═══ MATERIAL FOR THIS EXERCISE ═══

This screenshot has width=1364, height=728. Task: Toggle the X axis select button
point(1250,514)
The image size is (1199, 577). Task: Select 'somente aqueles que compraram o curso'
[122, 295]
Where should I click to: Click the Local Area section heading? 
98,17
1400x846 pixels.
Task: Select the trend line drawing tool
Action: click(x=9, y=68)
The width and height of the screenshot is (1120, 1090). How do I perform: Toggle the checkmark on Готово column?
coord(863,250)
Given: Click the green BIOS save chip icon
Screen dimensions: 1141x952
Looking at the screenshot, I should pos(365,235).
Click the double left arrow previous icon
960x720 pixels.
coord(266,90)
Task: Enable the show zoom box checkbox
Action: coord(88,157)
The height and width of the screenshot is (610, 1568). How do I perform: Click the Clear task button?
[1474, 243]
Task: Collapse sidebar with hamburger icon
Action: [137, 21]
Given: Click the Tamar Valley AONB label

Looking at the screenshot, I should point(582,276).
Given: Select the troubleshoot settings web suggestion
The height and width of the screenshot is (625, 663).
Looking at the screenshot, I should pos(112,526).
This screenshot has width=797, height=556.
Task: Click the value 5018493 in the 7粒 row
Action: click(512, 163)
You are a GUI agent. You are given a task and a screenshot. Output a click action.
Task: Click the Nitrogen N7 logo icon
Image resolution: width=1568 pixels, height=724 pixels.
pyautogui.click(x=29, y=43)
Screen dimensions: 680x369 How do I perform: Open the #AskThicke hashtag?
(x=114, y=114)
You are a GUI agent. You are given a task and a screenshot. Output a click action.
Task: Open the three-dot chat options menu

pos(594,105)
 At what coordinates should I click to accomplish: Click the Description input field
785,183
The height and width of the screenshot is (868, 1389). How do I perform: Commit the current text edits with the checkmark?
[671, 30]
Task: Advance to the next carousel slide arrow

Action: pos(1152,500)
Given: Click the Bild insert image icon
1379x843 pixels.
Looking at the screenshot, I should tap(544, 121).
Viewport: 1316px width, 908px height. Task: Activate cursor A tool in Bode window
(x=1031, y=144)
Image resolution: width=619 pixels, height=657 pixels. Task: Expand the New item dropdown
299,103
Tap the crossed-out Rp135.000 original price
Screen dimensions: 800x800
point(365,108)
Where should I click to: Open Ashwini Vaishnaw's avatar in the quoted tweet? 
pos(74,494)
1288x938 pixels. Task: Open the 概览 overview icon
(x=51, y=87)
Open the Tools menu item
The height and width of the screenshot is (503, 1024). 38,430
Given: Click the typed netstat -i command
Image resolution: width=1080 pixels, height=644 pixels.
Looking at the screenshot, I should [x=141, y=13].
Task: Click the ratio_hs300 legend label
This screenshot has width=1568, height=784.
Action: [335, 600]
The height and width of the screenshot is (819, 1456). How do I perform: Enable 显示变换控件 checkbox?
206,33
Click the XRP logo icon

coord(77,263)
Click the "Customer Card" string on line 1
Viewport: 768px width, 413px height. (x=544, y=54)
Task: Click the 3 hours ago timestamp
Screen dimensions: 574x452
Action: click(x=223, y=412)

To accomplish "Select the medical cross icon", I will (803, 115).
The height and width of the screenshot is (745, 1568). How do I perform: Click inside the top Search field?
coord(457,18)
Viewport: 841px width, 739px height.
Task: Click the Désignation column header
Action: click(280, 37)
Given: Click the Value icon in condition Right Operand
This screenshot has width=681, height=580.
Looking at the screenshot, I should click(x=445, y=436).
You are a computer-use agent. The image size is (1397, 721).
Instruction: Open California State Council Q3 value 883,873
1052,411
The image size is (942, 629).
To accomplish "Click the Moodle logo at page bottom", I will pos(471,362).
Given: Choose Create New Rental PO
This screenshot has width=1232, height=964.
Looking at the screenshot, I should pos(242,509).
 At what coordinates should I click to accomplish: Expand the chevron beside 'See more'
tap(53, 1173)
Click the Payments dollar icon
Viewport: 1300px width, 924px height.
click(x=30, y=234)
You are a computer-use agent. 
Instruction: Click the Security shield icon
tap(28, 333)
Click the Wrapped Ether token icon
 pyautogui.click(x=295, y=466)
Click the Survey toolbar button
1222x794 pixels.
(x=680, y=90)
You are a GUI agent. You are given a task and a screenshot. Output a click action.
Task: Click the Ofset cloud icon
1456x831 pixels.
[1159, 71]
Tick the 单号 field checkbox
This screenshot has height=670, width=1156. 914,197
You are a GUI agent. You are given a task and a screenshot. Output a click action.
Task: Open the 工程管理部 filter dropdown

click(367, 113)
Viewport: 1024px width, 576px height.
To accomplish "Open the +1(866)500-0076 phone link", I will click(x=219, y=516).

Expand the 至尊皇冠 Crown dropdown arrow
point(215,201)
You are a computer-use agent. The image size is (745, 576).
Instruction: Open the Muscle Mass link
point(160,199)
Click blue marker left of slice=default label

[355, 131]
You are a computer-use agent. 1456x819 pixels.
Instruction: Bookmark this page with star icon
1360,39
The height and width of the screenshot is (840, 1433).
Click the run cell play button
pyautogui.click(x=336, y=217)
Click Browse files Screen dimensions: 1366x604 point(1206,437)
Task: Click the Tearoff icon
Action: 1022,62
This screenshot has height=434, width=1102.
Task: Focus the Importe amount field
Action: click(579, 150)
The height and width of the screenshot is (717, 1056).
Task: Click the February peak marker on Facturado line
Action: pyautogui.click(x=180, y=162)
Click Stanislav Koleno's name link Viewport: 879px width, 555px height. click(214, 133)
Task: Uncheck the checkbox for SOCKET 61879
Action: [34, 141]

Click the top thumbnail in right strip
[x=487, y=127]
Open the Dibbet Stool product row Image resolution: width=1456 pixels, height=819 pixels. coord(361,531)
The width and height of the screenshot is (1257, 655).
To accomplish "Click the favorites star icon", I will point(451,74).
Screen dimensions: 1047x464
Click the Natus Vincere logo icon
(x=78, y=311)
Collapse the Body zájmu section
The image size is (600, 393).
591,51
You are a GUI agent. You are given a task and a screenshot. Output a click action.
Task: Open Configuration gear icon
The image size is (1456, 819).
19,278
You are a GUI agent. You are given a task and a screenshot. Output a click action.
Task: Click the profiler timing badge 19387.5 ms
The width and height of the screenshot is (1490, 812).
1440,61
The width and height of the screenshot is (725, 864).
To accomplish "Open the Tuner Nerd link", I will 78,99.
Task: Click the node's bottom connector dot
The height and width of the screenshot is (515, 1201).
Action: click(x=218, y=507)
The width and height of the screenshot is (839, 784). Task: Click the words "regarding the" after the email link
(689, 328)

═══

__WRITTEN TASK__. Edit the material from the line containing "Given: Click the green BIOS save chip icon" down to the line containing "Looking at the screenshot, I should point(582,276)." by changing "double left arrow" to "double right arrow" and leaving everything else the same. Return only those lines.

__EXERCISE RESPONSE__.
Given: Click the green BIOS save chip icon
Screen dimensions: 1141x952
Looking at the screenshot, I should pos(365,235).
Click the double right arrow previous icon
960x720 pixels.
coord(266,90)
Task: Enable the show zoom box checkbox
Action: coord(88,157)
The height and width of the screenshot is (610, 1568). How do I perform: Click the Clear task button?
[1474, 243]
Task: Collapse sidebar with hamburger icon
Action: [137, 21]
Given: Click the Tamar Valley AONB label

Looking at the screenshot, I should point(582,276).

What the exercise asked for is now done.